#### What is needed:
Each line with the word "will" must appear in the answer, copied from the records.

Collected data entries:
-------------------------

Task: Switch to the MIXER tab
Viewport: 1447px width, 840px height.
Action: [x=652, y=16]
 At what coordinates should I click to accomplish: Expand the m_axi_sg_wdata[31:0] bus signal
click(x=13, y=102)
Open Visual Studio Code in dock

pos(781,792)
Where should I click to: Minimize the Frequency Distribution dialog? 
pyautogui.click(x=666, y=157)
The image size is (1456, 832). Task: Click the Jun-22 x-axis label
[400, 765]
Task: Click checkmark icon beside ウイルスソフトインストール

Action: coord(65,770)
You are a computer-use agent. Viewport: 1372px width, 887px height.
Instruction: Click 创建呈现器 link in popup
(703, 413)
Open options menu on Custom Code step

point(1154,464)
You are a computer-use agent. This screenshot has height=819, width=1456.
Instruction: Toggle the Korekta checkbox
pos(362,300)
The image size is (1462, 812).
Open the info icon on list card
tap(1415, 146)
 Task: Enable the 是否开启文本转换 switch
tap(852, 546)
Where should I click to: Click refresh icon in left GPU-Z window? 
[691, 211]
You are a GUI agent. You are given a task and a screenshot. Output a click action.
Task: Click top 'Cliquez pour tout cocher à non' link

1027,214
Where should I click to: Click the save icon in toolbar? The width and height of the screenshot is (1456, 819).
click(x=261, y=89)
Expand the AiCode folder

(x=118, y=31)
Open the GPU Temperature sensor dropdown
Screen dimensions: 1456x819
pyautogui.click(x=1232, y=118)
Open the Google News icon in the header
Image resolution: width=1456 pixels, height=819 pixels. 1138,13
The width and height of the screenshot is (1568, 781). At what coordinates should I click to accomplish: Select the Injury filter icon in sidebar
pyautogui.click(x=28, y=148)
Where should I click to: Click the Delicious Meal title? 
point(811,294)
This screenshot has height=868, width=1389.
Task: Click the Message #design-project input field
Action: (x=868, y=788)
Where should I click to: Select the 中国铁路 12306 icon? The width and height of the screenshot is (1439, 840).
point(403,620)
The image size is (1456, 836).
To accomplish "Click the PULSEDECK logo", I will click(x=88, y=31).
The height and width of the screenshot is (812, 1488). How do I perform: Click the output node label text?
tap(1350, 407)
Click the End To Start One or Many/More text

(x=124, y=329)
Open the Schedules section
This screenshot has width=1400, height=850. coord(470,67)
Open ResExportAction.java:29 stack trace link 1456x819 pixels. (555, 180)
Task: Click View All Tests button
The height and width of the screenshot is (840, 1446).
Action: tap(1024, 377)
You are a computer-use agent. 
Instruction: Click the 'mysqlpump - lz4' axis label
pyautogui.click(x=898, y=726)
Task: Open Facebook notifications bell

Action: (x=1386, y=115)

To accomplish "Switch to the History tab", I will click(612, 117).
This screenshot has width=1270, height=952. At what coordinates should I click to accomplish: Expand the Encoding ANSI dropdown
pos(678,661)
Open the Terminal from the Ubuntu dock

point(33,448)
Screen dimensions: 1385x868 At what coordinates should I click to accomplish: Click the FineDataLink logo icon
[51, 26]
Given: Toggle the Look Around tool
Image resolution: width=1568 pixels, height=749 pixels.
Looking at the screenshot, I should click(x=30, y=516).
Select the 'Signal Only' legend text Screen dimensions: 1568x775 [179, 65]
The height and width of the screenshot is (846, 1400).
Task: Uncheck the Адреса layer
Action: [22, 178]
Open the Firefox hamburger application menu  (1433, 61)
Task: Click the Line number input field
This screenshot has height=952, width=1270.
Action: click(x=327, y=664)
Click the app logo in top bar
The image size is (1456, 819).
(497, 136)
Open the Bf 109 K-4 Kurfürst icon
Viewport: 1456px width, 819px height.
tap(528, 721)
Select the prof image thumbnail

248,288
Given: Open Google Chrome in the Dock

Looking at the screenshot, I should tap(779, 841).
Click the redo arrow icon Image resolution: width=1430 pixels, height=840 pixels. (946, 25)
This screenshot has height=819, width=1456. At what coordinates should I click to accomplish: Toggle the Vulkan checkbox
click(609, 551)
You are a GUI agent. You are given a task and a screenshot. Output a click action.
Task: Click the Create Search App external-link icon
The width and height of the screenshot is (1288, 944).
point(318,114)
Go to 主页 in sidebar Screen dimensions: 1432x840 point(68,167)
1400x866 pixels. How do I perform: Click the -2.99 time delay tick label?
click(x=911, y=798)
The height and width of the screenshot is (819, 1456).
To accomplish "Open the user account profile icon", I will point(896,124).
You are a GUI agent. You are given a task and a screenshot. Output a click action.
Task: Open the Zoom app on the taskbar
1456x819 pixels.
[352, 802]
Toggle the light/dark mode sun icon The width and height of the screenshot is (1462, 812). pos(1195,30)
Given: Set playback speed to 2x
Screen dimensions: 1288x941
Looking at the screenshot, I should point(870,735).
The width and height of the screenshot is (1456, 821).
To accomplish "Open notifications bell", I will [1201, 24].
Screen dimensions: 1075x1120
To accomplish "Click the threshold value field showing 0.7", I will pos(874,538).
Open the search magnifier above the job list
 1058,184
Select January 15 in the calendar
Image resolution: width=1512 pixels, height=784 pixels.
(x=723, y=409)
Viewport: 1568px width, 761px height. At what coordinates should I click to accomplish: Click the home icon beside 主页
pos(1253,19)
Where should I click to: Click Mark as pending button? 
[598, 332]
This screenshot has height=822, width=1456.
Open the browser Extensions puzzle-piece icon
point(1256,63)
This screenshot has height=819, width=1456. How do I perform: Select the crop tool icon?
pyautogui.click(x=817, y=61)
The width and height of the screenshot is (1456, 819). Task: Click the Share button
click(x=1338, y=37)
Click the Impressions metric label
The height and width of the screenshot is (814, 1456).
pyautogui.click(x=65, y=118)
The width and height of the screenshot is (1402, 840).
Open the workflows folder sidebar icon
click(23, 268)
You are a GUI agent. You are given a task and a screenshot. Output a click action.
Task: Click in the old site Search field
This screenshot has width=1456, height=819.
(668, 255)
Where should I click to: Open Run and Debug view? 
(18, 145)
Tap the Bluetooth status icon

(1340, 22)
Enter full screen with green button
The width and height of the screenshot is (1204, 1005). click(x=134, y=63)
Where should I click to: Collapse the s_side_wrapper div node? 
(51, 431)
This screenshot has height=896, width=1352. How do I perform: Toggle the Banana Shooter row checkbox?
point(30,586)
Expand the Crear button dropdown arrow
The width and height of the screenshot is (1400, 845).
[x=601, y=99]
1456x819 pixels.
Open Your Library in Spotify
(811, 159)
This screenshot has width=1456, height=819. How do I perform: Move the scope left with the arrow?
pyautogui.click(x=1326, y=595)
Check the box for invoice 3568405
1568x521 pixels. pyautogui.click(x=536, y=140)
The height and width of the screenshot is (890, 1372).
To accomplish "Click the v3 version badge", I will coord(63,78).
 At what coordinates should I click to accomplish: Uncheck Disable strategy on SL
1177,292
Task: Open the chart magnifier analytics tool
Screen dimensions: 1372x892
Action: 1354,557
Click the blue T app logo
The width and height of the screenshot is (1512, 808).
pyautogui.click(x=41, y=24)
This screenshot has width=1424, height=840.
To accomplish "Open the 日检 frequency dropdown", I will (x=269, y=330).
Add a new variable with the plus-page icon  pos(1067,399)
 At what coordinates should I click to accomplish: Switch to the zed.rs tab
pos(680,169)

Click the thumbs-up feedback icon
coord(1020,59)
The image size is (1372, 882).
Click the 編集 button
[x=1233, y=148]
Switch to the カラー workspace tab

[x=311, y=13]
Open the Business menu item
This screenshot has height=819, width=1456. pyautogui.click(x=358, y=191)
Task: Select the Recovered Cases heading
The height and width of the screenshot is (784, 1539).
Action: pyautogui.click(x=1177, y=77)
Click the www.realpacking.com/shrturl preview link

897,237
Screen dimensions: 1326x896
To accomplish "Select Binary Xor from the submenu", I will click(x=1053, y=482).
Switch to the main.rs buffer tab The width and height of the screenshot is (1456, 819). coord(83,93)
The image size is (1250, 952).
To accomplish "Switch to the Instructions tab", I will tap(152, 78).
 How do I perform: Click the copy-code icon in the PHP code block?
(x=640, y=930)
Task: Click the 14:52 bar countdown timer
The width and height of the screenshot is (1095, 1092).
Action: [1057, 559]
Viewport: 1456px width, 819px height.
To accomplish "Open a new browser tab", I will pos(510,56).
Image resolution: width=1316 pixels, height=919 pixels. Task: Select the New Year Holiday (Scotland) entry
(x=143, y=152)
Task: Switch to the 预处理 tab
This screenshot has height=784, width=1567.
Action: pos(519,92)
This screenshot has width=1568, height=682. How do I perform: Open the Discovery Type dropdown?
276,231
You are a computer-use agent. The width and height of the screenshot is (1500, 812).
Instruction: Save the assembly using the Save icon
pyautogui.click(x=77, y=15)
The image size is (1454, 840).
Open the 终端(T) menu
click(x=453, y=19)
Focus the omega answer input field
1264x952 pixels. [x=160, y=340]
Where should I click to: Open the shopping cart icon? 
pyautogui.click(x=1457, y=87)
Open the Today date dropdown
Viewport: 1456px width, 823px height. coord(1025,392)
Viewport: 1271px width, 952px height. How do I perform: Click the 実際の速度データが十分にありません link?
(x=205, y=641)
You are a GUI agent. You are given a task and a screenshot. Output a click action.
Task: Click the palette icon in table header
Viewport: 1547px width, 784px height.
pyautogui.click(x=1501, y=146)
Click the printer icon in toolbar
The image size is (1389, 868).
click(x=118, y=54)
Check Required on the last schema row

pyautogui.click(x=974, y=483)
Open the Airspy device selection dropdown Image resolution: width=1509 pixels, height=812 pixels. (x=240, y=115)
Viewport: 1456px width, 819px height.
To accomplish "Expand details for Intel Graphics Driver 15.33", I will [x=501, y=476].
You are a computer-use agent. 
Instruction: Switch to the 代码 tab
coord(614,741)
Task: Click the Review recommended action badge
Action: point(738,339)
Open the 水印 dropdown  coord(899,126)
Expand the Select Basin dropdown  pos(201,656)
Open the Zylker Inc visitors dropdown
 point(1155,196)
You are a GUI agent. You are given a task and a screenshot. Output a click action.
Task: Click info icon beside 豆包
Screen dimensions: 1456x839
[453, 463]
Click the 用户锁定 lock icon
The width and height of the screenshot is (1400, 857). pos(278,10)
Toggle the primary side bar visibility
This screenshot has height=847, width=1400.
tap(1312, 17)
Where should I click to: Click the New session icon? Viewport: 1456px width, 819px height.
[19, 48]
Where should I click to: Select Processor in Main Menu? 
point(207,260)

-------------------------

#### Output for this task:
To accomplish "Click the PULSEDECK logo", I will click(x=88, y=31).
To accomplish "Switch to the History tab", I will click(612, 117).
To accomplish "Open the user account profile icon", I will point(896,124).
To accomplish "Open notifications bell", I will [1201, 24].
To accomplish "Click the threshold value field showing 0.7", I will pos(874,538).
To accomplish "Click the v3 version badge", I will coord(63,78).
To accomplish "Open the 日检 frequency dropdown", I will (x=269, y=330).
To accomplish "Select Binary Xor from the submenu", I will click(x=1053, y=482).
To accomplish "Switch to the Instructions tab", I will tap(152, 78).
To accomplish "Open a new browser tab", I will pos(510,56).
To accomplish "Expand details for Intel Graphics Driver 15.33", I will [x=501, y=476].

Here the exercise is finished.